And we made that decision very early on in Substack — that you’re going to be able to leave at any time, you take your relationships, you take your payment relationships even, and that put us under a lot of pressure. We take 10 percent as the fee. That’s how we make money. We only make money when you make money.

And so, at some point at the start, that was a great deal. People are like, “Oh, it’s free. I can publish my email. This is a wonderful thing.” And then they start making millions of dollars a year, and they say, “Wait a minute. Outside of all of this heavy philosophical stuff, how much money am I paying you, and is it worth it?” And the thing that’s caused us to do is to be a reliable, trustworthy partner for writers and to serve them, right? We’ve built this network where we can go to them now and say, “Look, you’re paying this 10 percent fee, but look over here. You’re getting 15, 20, 30 percent of your new paid subscriptions from this network.” It’s forced us to have to serve the people who are using the platform. That’s the thing we try to do. We try to make our business model aligned so that you can trust that we’ll do it, not only because we hope that we’re good people but because we’ve set up a system that just works that way.

I don’t want to dwell on this too long because Substack Notes is new.

It’s one day old at this point.

But it’s notable to me that Substack Notes is closed. You can’t leave it if you build up a substantial following there, and I think there’s a tension there that you will have to sort out over time.

Well, it is still based on the exact same subscription network, so you can leave it in the sense that you can go and take your audience with you.

But not in Notes. That social graph stays with you. Again, it’s one day old. If you end up having this problem–

Well, let me actually correct you. That’s not true.

It’s not true?

It is based on the subscription graph. Substack is a subscription network, and so, when people subscribe to you on Notes, you can leave.

You can leave and you take your set of subscribers and you get all their emails. Is that why you can’t follow someone? When I asked my team what questions they have, the feature requests came in fast and furious, and one of them was, “Can I just follow someone without subscribing to the newsletter?” And you’ve consciously connected those two things.

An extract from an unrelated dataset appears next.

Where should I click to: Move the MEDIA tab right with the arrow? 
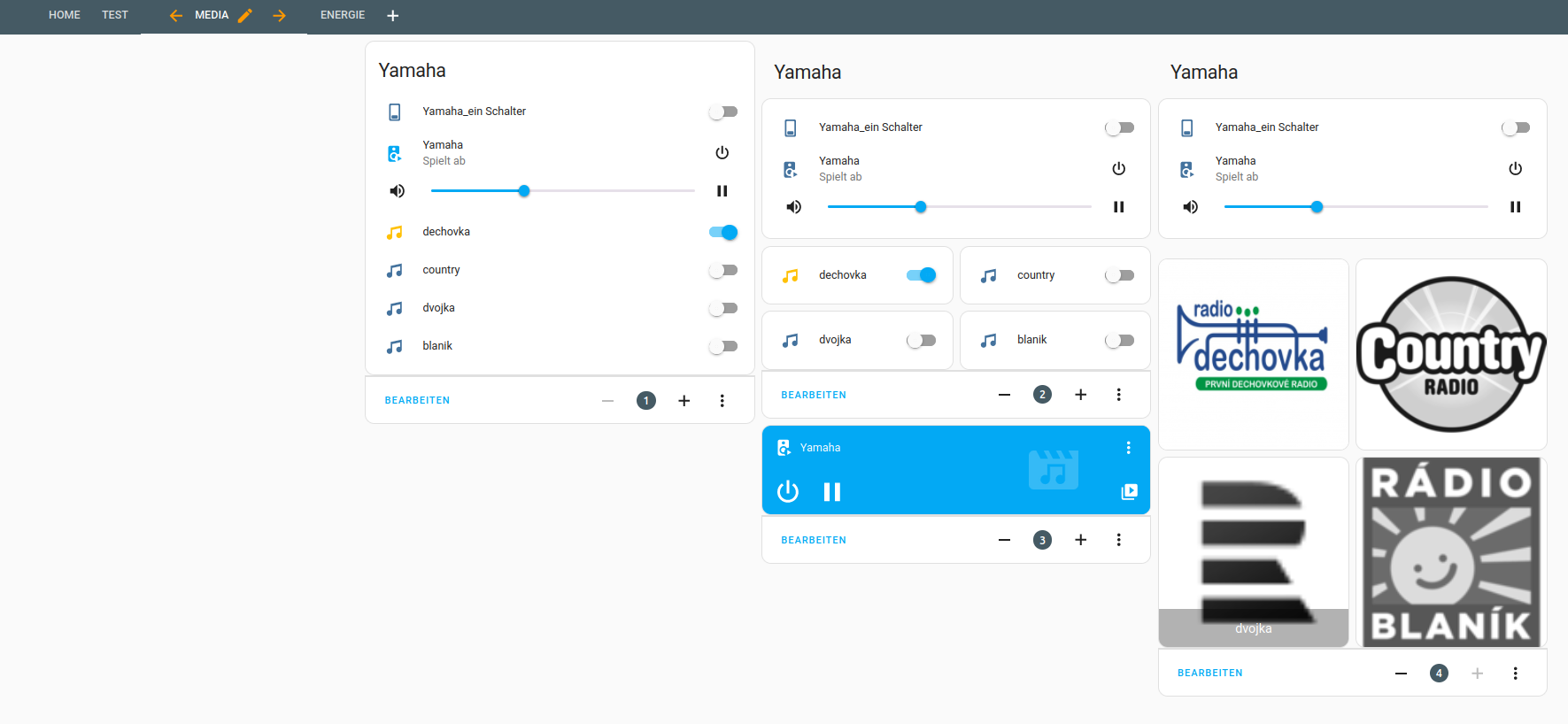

I think Casey [Newton] put this as, “I wish I could flirt with people before I had to make a commitment.”

Casey Newton.

Yes. Casey’s substack is Platformer.news. It’s a good Substack. You should subscribe. Obviously, we’re still figuring out how these things work. We’re still building it. But this is the thing that we ultimately want to do. We do think that the subscription network is the thing that sets Substack apart. We want you to have a direct relationship. This is a good example, actually. People come to Notes and say, “Well, this looks like everything else. Why can’t I follow people?” Well actually, this is pretty different, and we’re looking at ways to let people configure their experience and all this stuff, but the root of it for us is still the subscription graph because, at the end of the day, that’s the thing the writers want, and that’s the way that they’re going to get paid and we’re going to get paid.

A quick note — Chris and I are about to talk about Substack’s content moderation guidelines. Like I said at the top of the show, it makes sense to me that you have looser guidelines the more you provide infrastructure, like an email service to people, and stricter guidelines the more your product looks like a consumer service. Substack has pretty loose guidelines, and I wanted to know if it would tighten those guidelines for Substack Notes, the new feature that looks like Twitter.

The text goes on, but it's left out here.